There was even a photography exhibition in a little building deep in the gardens (I thought it was called the glasshouse but I can only find the Arc and the Pyramid online… it was more like a shed, anyway), and Peter Elfes’s photographs of Lake Eyre and other remote outback and desert aerial images are well worth a look. The Australian landscape captured from above looks positively extraterrestrial. Llew’s parents were lucky enough to see Lake Eyre flowing a couple of years ago and I would love them to see Elfes’s stunning shots of this rare and fascinating natural event.

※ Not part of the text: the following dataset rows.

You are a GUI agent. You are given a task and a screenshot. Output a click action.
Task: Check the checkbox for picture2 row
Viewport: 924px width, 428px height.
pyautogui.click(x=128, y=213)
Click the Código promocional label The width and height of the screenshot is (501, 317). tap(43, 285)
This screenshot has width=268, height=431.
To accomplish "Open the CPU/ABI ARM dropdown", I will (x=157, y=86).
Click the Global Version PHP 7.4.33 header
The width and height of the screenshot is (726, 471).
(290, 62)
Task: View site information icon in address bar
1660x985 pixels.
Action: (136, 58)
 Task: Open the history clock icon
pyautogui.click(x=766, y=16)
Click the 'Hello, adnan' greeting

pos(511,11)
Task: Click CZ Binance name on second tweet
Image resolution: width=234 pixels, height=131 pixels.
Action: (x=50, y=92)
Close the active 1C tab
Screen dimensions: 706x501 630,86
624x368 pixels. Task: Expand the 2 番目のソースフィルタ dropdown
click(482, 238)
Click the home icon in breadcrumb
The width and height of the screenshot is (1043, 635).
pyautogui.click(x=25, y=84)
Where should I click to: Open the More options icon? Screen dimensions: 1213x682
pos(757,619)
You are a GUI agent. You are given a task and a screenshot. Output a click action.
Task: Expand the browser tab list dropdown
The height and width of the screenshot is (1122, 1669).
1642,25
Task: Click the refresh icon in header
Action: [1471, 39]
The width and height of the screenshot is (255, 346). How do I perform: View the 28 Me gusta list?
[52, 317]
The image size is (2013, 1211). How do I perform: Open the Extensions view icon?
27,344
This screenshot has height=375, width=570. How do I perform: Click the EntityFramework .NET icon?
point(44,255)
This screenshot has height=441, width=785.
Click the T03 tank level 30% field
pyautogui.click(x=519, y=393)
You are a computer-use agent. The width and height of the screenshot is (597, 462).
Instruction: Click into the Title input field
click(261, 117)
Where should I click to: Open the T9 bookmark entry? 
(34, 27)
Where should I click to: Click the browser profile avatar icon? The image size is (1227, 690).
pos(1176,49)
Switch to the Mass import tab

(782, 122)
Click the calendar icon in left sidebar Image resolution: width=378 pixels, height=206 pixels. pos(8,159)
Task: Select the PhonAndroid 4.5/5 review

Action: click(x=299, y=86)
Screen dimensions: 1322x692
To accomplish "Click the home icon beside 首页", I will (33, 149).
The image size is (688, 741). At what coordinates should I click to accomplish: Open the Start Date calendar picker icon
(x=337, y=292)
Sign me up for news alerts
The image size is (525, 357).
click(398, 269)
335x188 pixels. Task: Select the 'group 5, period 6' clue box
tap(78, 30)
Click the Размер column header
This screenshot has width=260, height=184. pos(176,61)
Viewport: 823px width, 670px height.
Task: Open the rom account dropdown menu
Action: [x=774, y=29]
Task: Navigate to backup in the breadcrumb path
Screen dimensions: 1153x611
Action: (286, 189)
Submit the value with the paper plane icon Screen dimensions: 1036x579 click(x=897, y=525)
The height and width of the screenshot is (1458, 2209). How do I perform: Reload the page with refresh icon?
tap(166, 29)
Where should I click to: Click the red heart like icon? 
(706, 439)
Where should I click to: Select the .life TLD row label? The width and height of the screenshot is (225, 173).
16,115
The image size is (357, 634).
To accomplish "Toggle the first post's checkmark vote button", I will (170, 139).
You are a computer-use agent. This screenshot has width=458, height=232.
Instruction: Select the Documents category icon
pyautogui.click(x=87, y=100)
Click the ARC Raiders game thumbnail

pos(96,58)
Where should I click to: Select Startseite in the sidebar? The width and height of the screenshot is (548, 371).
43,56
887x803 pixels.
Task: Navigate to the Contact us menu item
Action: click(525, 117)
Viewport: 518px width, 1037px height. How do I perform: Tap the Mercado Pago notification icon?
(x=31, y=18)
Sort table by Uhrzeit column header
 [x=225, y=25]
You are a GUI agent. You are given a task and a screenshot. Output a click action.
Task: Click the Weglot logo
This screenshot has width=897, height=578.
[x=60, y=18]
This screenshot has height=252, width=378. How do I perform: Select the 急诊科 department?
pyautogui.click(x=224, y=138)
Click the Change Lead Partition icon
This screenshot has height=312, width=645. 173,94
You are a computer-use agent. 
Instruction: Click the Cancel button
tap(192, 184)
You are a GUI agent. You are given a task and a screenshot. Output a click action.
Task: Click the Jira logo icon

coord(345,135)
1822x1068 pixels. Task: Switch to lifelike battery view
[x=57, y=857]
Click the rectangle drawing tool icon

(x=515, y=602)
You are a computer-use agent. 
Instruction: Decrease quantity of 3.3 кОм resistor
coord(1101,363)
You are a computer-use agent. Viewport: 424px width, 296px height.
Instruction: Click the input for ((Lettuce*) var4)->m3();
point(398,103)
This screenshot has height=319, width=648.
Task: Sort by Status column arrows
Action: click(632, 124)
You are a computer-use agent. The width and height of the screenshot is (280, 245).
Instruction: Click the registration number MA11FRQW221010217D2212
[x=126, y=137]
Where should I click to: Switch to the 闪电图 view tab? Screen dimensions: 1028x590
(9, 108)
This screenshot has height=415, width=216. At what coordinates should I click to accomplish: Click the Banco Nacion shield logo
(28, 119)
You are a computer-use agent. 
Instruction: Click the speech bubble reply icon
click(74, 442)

All in all it was very restful, not least for the little sleeper who didn’t stir until we re-entered the fray and found ourselves back in the thick of the madding crowd. It’s so nice knowing the Botanic Gardens are there anytime we need a little bit of shush. I highly recommend it – especially because there are signs everywhere inviting visitors to take off their shoes and Please Walk on the Grass. That’s my kind of public space.



  1. litlove said,

    What a wonderful park this sounds! How lovely to have it at your disposal. I must admit I was not great with parks when my son was little, as the loveliest expanse of green so often turned out to have dog turd concealed in it as soon as I put him down. And I was traumatised by a friend of mine who sat on a junkie’s needle in the main park in Vienna. Looking back it’s amazing how these small incidents sort of freak you when you are a young mother. Really, I was not reasonable back then! 🙂

    • doctordi said,

      Darling, I think it’s perfectly reasonable to be freaked out by a junkie’s needle – I never stop scanning the grass. But at the Botanic Gardens, I must say they do a terrific job of keeping it pristine. And the views! Well, it’s definitely a winner.

  2. charlotteotter said,

    I was a big fan of Kew Gardens in my London days and, since German dogs are very well-trained, any green spot with a baby in Germany. I know the freedom that both you and Baby J experience in your park. Sounds lovely.

    • doctordi said,

      Charlotte, I am appalled to say I never got around to visiting Kew Gardens in the two whole years I spent in London – it’s shocking how much I missed seeing of the place and makes me a bit sad now. Anyway, you’d like the Botanic Gardens, I’m sure.

  3. David said,

    I’ve always loved the fact that “succulents” are so named, when they are so…well, spiny and phallic, as you so aptly put it. It gives me an idea that underneath people’s bleak and overly protective survivor exteriors, they are inwardly delicious. The whole concept of a cactus is a great cognitive-disconnect-metaphor.

    • doctordi said,

      Isn’t it, though? I totally agree, David. And ‘succulent’ is, as much as anything, just a great word.

  4. Lilian Nattel said,

    I loved parks and spent a lot of time there–that one sounds lovely and peaceful for both of you.

    • doctordi said,

      Lilian, your use of past tense is interesting here – it makes me wonder if I’ll ever go back to being an infrequent visitor, if this time in the park during Master J’s infancy is just a passing thing, or if I’ll always be drawn into it now I know how soothing it can be… time will tell!